Understand the key concepts required to configure stateful services.

Stateful services on Tier-0 Active-Active and Tier-1 Active-Active gateways.

Interface Groups

Use an interface group to group equivalent external (uplink) interfaces across service routers. Equivalent interfaces refer to interfaces that have the same inbound policies such as firewall rules, NAT rules, and so on, and equivalent network reachability. NSX only supports External interface. You must only create homogenous interface groups, such as an interface group comprising of only external interfaces.

To define an interface group, meet the following conditions:
  • Only one interface link from each service router of the NSX Edge cluster must participate in the interface group.
  • Every interface link must be part of a single interface group.
  • Every interface group must have the same number of interfaces from each service router.
Note: An interface group is required to create a stateful Active-Active group.
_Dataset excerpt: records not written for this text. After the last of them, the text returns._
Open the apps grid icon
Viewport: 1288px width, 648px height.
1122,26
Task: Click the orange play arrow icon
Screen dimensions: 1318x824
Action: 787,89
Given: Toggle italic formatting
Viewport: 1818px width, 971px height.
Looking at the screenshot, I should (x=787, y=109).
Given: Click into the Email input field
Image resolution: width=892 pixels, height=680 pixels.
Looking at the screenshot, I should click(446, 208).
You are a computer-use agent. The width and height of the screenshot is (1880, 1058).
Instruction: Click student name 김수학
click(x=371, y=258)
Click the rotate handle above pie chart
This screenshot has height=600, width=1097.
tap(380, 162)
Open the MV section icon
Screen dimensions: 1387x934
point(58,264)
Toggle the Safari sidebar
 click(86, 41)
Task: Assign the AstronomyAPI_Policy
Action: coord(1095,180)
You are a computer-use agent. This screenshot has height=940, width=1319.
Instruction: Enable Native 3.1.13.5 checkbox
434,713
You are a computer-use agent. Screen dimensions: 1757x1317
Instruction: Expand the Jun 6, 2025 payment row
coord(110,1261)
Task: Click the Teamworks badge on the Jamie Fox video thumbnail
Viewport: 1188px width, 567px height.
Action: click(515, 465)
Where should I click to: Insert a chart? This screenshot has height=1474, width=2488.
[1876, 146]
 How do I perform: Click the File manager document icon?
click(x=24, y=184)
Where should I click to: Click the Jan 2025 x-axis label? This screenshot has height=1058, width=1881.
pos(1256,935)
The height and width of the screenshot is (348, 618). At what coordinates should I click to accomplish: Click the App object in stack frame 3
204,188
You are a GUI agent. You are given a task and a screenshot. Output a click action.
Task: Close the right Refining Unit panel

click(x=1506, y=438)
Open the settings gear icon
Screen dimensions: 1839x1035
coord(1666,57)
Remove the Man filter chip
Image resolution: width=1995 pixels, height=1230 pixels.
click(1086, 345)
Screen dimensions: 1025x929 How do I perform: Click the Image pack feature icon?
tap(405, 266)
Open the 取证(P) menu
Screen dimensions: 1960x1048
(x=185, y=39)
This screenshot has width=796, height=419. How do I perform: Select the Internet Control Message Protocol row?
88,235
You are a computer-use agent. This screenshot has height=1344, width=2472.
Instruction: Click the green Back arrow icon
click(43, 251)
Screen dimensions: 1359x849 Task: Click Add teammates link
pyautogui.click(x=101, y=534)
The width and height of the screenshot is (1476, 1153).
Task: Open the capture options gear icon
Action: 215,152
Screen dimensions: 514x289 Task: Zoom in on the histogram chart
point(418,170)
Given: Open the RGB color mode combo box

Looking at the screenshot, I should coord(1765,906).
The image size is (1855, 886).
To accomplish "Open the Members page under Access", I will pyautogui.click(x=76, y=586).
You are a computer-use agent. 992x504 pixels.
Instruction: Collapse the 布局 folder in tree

If these conditions are not met, NSX raises a status alarm on the Tier-0 or the Tier-1 UI screen.

Interface groups allow traffic flows to continue without disruption even when the original uplink interface that supported packet transmission fails because the peer uplink interface takes over its traffic. So, if Uplink 1 or Edge 1 fails, then the interface group decides where the next packet must be punted to, which is the peer shadow port on the peer edge node on the same sub-cluster.

You can have more than one interface groups, where every interface group is dedicated to a specific requirement of the NSX Edge node. For example, one interface group can serve internet traffic while another group can be a Direct Connect connection between a NSX Edge cluster and a router.

On Tier-1 gateway, a default interface group is created. On Tier-0 gateway, you need to create an interface group.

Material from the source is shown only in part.